--- START ---
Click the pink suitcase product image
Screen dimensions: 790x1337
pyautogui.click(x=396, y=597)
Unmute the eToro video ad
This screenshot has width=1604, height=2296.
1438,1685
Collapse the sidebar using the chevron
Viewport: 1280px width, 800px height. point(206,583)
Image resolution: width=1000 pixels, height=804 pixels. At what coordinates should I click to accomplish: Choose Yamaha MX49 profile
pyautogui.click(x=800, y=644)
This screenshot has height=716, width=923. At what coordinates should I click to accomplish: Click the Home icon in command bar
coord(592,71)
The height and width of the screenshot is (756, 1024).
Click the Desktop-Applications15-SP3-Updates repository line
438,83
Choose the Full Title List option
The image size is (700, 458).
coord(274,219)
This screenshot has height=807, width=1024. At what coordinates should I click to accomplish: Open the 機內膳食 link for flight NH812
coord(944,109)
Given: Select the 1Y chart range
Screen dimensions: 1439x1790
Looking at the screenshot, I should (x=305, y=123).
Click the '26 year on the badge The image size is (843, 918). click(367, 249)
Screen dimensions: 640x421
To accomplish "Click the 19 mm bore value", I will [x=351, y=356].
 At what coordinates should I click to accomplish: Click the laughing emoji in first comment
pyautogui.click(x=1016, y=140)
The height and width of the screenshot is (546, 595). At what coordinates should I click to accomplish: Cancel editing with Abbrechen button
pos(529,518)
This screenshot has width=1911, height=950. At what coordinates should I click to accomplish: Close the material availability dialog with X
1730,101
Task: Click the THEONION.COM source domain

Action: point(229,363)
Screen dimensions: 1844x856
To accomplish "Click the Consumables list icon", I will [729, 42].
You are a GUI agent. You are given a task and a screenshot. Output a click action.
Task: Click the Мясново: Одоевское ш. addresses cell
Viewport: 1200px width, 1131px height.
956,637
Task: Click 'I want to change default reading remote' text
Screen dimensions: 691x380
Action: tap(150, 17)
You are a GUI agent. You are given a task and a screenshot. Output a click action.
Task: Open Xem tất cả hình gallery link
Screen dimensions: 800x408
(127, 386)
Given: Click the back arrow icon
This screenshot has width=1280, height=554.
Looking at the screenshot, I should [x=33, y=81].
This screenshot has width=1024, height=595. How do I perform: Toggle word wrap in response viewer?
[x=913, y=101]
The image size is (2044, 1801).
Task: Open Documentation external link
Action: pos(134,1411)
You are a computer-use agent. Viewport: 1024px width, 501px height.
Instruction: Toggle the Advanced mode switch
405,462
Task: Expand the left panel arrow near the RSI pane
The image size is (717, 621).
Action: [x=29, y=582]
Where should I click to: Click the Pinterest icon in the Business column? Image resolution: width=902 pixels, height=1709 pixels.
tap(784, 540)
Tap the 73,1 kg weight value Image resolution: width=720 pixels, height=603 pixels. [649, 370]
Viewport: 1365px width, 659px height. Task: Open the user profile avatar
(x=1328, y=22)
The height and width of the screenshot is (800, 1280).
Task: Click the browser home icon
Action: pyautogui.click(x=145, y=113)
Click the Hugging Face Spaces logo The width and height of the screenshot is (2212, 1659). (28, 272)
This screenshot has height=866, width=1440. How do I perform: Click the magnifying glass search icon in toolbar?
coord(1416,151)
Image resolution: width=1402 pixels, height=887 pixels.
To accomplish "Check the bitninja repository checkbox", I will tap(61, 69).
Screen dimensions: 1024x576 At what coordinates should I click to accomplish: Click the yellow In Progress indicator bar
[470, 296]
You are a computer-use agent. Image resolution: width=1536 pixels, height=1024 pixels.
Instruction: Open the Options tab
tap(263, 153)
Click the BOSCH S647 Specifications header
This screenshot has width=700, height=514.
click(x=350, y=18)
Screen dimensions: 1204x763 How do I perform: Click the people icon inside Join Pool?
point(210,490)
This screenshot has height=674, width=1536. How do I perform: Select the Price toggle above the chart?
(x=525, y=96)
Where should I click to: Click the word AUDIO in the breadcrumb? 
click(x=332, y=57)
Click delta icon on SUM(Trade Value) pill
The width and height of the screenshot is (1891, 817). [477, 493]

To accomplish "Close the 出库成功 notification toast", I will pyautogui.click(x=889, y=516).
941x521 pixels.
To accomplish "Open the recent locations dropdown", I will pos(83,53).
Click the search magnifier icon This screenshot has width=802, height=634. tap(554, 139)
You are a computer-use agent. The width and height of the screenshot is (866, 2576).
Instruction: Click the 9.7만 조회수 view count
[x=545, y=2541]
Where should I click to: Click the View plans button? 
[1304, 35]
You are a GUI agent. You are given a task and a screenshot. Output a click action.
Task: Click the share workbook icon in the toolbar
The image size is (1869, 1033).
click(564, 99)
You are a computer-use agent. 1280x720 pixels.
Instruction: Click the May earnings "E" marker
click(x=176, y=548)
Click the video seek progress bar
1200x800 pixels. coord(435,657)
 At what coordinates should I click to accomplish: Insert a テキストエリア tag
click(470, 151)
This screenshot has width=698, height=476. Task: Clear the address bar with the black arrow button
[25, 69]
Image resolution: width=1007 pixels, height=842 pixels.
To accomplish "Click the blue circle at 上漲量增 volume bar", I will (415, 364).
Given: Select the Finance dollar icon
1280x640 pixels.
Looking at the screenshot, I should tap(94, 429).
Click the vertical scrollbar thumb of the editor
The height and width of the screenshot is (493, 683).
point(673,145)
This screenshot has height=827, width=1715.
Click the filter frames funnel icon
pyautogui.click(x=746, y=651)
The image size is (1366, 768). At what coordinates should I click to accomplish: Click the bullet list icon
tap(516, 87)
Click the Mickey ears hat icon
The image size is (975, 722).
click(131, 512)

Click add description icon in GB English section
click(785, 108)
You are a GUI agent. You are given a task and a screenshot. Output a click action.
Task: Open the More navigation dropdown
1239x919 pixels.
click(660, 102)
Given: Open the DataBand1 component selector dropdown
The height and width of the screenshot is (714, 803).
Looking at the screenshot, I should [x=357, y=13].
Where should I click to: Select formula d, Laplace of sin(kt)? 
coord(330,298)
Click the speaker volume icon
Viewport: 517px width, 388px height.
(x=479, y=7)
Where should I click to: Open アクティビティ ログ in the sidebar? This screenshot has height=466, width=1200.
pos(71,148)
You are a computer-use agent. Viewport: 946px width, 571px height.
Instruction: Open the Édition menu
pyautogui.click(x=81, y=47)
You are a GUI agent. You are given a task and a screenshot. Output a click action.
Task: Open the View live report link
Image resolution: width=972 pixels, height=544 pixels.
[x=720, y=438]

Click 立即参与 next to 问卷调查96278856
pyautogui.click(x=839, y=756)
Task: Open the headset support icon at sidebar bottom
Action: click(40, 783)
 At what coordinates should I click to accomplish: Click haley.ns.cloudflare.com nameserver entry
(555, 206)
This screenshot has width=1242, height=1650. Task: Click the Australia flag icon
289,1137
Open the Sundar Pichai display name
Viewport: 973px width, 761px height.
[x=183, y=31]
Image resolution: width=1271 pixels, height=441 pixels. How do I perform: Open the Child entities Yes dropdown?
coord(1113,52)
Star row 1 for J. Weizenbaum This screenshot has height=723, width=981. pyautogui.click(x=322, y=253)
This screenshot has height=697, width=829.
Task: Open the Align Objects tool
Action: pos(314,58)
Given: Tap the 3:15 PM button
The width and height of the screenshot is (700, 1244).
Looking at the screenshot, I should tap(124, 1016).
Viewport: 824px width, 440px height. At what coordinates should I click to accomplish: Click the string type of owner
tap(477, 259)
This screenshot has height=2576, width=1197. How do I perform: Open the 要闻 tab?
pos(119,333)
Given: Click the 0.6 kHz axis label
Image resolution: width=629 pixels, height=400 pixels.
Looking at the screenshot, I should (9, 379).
--- END ---
Each line of the material above needs repeating verbatim.

◆ EXERCISE SOLUTION
Click the pink suitcase product image
Screen dimensions: 790x1337
pyautogui.click(x=396, y=597)
Unmute the eToro video ad
This screenshot has width=1604, height=2296.
1438,1685
Collapse the sidebar using the chevron
Viewport: 1280px width, 800px height. point(206,583)
Image resolution: width=1000 pixels, height=804 pixels. At what coordinates should I click to accomplish: Choose Yamaha MX49 profile
pyautogui.click(x=800, y=644)
This screenshot has height=716, width=923. At what coordinates should I click to accomplish: Click the Home icon in command bar
coord(592,71)
The height and width of the screenshot is (756, 1024).
Click the Desktop-Applications15-SP3-Updates repository line
438,83
Choose the Full Title List option
The image size is (700, 458).
coord(274,219)
This screenshot has height=807, width=1024. At what coordinates should I click to accomplish: Open the 機內膳食 link for flight NH812
coord(944,109)
Given: Select the 1Y chart range
Screen dimensions: 1439x1790
Looking at the screenshot, I should (x=305, y=123).
Click the '26 year on the badge The image size is (843, 918). click(367, 249)
Screen dimensions: 640x421
To accomplish "Click the 19 mm bore value", I will [x=351, y=356].
 At what coordinates should I click to accomplish: Click the laughing emoji in first comment
pyautogui.click(x=1016, y=140)
The height and width of the screenshot is (546, 595). At what coordinates should I click to accomplish: Cancel editing with Abbrechen button
pos(529,518)
This screenshot has width=1911, height=950. At what coordinates should I click to accomplish: Close the material availability dialog with X
1730,101
Task: Click the THEONION.COM source domain

Action: point(229,363)
Screen dimensions: 1844x856
To accomplish "Click the Consumables list icon", I will [729, 42].
You are a GUI agent. You are given a task and a screenshot. Output a click action.
Task: Click the Мясново: Одоевское ш. addresses cell
Viewport: 1200px width, 1131px height.
956,637
Task: Click 'I want to change default reading remote' text
Screen dimensions: 691x380
Action: tap(150, 17)
You are a GUI agent. You are given a task and a screenshot. Output a click action.
Task: Open Xem tất cả hình gallery link
Screen dimensions: 800x408
(127, 386)
Given: Click the back arrow icon
This screenshot has width=1280, height=554.
Looking at the screenshot, I should [x=33, y=81].
This screenshot has width=1024, height=595. How do I perform: Toggle word wrap in response viewer?
[x=913, y=101]
The image size is (2044, 1801).
Task: Open Documentation external link
Action: pos(134,1411)
You are a computer-use agent. Viewport: 1024px width, 501px height.
Instruction: Toggle the Advanced mode switch
405,462
Task: Expand the left panel arrow near the RSI pane
The image size is (717, 621).
Action: [x=29, y=582]
Where should I click to: Click the Pinterest icon in the Business column? Image resolution: width=902 pixels, height=1709 pixels.
tap(784, 540)
Tap the 73,1 kg weight value Image resolution: width=720 pixels, height=603 pixels. [649, 370]
Viewport: 1365px width, 659px height. Task: Open the user profile avatar
(x=1328, y=22)
The height and width of the screenshot is (800, 1280).
Task: Click the browser home icon
Action: pyautogui.click(x=145, y=113)
Click the Hugging Face Spaces logo The width and height of the screenshot is (2212, 1659). (28, 272)
This screenshot has height=866, width=1440. How do I perform: Click the magnifying glass search icon in toolbar?
coord(1416,151)
Image resolution: width=1402 pixels, height=887 pixels.
To accomplish "Check the bitninja repository checkbox", I will tap(61, 69).
Screen dimensions: 1024x576 At what coordinates should I click to accomplish: Click the yellow In Progress indicator bar
[470, 296]
You are a computer-use agent. Image resolution: width=1536 pixels, height=1024 pixels.
Instruction: Open the Options tab
tap(263, 153)
Click the BOSCH S647 Specifications header
This screenshot has width=700, height=514.
click(x=350, y=18)
Screen dimensions: 1204x763 How do I perform: Click the people icon inside Join Pool?
point(210,490)
This screenshot has height=674, width=1536. How do I perform: Select the Price toggle above the chart?
(x=525, y=96)
Where should I click to: Click the word AUDIO in the breadcrumb? 
click(x=332, y=57)
Click delta icon on SUM(Trade Value) pill
The width and height of the screenshot is (1891, 817). [477, 493]

To accomplish "Close the 出库成功 notification toast", I will pyautogui.click(x=889, y=516).
941x521 pixels.
To accomplish "Open the recent locations dropdown", I will pos(83,53).
Click the search magnifier icon This screenshot has width=802, height=634. tap(554, 139)
You are a computer-use agent. The width and height of the screenshot is (866, 2576).
Instruction: Click the 9.7만 조회수 view count
[x=545, y=2541]
Where should I click to: Click the View plans button? 
[1304, 35]
You are a GUI agent. You are given a task and a screenshot. Output a click action.
Task: Click the share workbook icon in the toolbar
The image size is (1869, 1033).
click(564, 99)
You are a computer-use agent. 1280x720 pixels.
Instruction: Click the May earnings "E" marker
click(x=176, y=548)
Click the video seek progress bar
1200x800 pixels. coord(435,657)
 At what coordinates should I click to accomplish: Insert a テキストエリア tag
click(470, 151)
This screenshot has width=698, height=476. Task: Clear the address bar with the black arrow button
[25, 69]
Image resolution: width=1007 pixels, height=842 pixels.
To accomplish "Click the blue circle at 上漲量增 volume bar", I will (415, 364).
Given: Select the Finance dollar icon
1280x640 pixels.
Looking at the screenshot, I should tap(94, 429).
Click the vertical scrollbar thumb of the editor
The height and width of the screenshot is (493, 683).
point(673,145)
This screenshot has height=827, width=1715.
Click the filter frames funnel icon
pyautogui.click(x=746, y=651)
The image size is (1366, 768). At what coordinates should I click to accomplish: Click the bullet list icon
tap(516, 87)
Click the Mickey ears hat icon
The image size is (975, 722).
click(131, 512)

Click add description icon in GB English section
click(785, 108)
You are a GUI agent. You are given a task and a screenshot. Output a click action.
Task: Open the More navigation dropdown
1239x919 pixels.
click(660, 102)
Given: Open the DataBand1 component selector dropdown
The height and width of the screenshot is (714, 803).
Looking at the screenshot, I should [x=357, y=13].
Where should I click to: Select formula d, Laplace of sin(kt)? 
coord(330,298)
Click the speaker volume icon
Viewport: 517px width, 388px height.
(x=479, y=7)
Where should I click to: Open アクティビティ ログ in the sidebar? This screenshot has height=466, width=1200.
pos(71,148)
You are a computer-use agent. Viewport: 946px width, 571px height.
Instruction: Open the Édition menu
pyautogui.click(x=81, y=47)
You are a GUI agent. You are given a task and a screenshot. Output a click action.
Task: Open the View live report link
Image resolution: width=972 pixels, height=544 pixels.
[x=720, y=438]

Click 立即参与 next to 问卷调查96278856
pyautogui.click(x=839, y=756)
Task: Open the headset support icon at sidebar bottom
Action: click(40, 783)
 At what coordinates should I click to accomplish: Click haley.ns.cloudflare.com nameserver entry
(555, 206)
This screenshot has width=1242, height=1650. Task: Click the Australia flag icon
289,1137
Open the Sundar Pichai display name
Viewport: 973px width, 761px height.
[x=183, y=31]
Image resolution: width=1271 pixels, height=441 pixels. How do I perform: Open the Child entities Yes dropdown?
coord(1113,52)
Star row 1 for J. Weizenbaum This screenshot has height=723, width=981. pyautogui.click(x=322, y=253)
This screenshot has height=697, width=829.
Task: Open the Align Objects tool
Action: pos(314,58)
Given: Tap the 3:15 PM button
The width and height of the screenshot is (700, 1244).
Looking at the screenshot, I should tap(124, 1016).
Viewport: 824px width, 440px height. At what coordinates should I click to accomplish: Click the string type of owner
tap(477, 259)
This screenshot has height=2576, width=1197. How do I perform: Open the 要闻 tab?
pos(119,333)
Given: Click the 0.6 kHz axis label
Image resolution: width=629 pixels, height=400 pixels.
Looking at the screenshot, I should (9, 379).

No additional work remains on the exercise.